The Reserve Bank of India (RBI) in its latest article has said that the uptick in the credit growth in the recent months notwithstanding the second COVID-19 wave augurs well for the economy. Bank credit growth has witnessed significant fluctuations in the past one and a half decades.
The article has noted that the period between 2007-08 and 2013-14 could be characterised as a bank credit boom period in the Indian economy, as non-food credit registered double-digit growth, primarily driven by robust credit growth to the industrial sector. Both dominant-group and other-group of banks lent aggressively to the industrial as well as other sectors and within industries, infrastructure, and basic metal and metal product industries accounted for a major portion of credit offtake from both the bank groups during the credit boom period. Thereafter, however, the credit cycle reversed along with a shift in the sectoral deployment of bank credit.

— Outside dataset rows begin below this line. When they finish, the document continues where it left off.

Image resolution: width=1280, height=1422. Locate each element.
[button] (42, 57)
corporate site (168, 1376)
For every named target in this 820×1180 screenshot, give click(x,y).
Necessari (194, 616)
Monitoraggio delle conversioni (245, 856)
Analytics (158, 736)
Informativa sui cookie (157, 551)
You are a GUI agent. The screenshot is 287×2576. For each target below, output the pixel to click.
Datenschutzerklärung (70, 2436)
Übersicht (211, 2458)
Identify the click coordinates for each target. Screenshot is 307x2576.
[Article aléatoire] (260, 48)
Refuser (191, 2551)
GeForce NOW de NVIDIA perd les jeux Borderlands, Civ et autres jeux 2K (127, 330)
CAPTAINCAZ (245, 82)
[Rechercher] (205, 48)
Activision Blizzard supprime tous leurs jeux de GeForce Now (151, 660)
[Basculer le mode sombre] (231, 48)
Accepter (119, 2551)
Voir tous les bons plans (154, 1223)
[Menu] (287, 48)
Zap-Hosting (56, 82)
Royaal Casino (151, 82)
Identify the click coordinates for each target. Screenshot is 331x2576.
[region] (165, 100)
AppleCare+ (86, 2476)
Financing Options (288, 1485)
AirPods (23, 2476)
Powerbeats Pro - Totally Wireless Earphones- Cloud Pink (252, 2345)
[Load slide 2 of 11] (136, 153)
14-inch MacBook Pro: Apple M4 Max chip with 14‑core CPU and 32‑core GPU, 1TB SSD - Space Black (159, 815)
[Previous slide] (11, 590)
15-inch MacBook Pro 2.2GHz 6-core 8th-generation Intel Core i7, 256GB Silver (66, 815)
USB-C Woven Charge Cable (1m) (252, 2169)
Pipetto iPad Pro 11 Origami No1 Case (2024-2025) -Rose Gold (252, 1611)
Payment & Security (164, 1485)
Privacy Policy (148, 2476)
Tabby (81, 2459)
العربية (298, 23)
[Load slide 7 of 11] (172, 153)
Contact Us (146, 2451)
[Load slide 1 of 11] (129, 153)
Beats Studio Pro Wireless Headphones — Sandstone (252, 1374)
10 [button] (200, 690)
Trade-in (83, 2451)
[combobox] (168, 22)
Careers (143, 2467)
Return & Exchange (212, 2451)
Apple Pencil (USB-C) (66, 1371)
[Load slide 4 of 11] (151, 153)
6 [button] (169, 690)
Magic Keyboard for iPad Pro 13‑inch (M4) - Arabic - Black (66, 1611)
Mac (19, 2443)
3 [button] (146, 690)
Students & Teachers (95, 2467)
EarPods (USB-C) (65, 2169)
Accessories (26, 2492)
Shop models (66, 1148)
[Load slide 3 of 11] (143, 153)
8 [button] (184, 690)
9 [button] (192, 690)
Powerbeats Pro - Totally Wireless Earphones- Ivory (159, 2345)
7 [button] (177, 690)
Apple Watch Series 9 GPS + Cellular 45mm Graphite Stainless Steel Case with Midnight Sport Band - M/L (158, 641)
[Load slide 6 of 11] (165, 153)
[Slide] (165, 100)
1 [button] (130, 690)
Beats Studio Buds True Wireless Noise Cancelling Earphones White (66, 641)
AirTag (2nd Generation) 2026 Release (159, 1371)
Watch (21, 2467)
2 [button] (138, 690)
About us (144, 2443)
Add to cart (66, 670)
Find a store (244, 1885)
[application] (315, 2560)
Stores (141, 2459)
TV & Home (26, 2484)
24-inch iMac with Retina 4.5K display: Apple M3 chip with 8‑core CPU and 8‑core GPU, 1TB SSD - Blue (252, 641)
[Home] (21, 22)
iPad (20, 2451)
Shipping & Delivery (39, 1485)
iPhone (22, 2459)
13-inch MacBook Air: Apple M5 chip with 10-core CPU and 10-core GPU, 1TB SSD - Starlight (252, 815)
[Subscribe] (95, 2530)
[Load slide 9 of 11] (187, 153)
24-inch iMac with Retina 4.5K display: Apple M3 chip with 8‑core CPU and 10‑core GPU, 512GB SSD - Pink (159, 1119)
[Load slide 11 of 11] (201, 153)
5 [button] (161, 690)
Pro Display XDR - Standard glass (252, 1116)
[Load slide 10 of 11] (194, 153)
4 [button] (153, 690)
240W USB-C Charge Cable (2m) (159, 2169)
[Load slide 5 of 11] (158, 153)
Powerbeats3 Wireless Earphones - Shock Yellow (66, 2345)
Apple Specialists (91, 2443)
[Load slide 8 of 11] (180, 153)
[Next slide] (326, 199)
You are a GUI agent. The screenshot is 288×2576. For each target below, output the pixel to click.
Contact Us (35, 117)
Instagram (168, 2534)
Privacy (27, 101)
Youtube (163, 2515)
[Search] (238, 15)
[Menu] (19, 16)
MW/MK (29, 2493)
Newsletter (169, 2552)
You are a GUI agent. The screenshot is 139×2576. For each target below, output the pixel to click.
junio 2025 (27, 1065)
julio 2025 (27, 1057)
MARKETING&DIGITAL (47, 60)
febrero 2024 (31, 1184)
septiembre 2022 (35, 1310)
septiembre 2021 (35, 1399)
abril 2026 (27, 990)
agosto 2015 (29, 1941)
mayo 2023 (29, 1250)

It further said that during 2014-15 to 2020-21, overall credit growth decelerated, primarily driven down by a reversal in credit growth to the industrial sector. The overall non-food credit growth during 2014-15 to 2020-21 was almost entirely driven by the expansion of credit to the non-industrial sectors, particularly lending to the retail segment in the form of personal loans. Active participation of both the dominant-group and the other-group of banks is driving credit growth to the non-industrial sectors.